== Extract to read

Sunday, January 13, 2013

Drawknife Refurbish

This was the first drawknife I ever bought. Ray Larsen who operated Genuine Forgery made this knife.  Many of you may have this knife. I think it was inspired by The Windsor Institute which Ray ,before his retirement ,has sold many of this knife. I also have his scorp and really like the geometry of that tool. I see this drawknife from time to time pop up in classes that I teach. I really liked the knife when I first used it many years ago but have since let it collect dust as I have found better knives to replace it.
 As you can see below this knife is ground to a knife edge. The handles are set in a neutral position which allow you to use this drawknife up or down. The biggest problem I have with this knife is how hard it is to sharpen and also it seems to dive down into the cut. I really like the quality of this knife and I think with a few changes in geometry this knife can perform really sweet.

 The first thing I do is hollow grind the back of the blade. The back is the side not stamped "Genuine Forgery". I use an angle grinder to hollow out the back which allows me to flatten the back easier. My goal is to make this knife a bevel up user.
 After lots of grinding and working across my water stones I manage to get the back really flat as you can see below which I finish to an 8000 grit stone.
 Then I simply use my jig on the slow speed grinder to make a hollow grind bevel on the top side of the knife. The I sharpen like I would any antique knife until I get a very sharp edge.

====

- Task 1:
Reproduce the drawknife post, starting with "As you can see below this" and going on through "perform really sweet.", and swap "handles" for "grips".
- Task 2:
Carry on the post about refurbishing the drawknife from the point at which it stops.

== Information provided

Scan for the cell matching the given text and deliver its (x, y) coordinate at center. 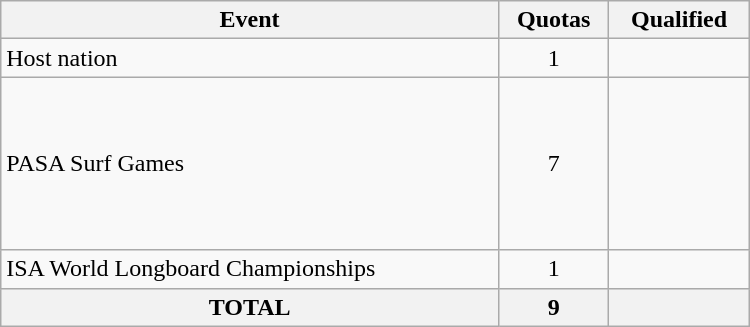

====

- Exercise answer 1:
As you can see below this knife is ground to a knife edge. The grips are set in a neutral position which allow you to use this drawknife up or down. The biggest problem I have with this knife is how hard it is to sharpen and also it seems to dive down into the cut. I really like the quality of this knife and I think with a few changes in geometry this knife can perform really sweet.

- Exercise answer 2:
 After the knife is razor sharp I cold bend the handles very slightly down to make the knife work as a bevel up knife. I like the bevel up knife because it follows the long grain wood fibers very nice when making chair spindles. I love the results and really like the idea I have taken a drawknife I never use and made it sing once again. I think Ray Larsen would be proud.
  Here is the final shot of the youth chair with the black over red milk paint. Once I get the walnut table done I will deliver these to North Carolina. "Road Trip!!!"


  1. I'm curious what kind of jig you use for grinding. Is it like the Galbert jig?

    I'm also wondering how difficult is it to cold bend the handles. I have an old Witherby drawknife with turned-down handles. I'm thinking about bending them parallel to the blade so I could use it bevel down. Do you just put the blade in a vise and pull on the handle, or what?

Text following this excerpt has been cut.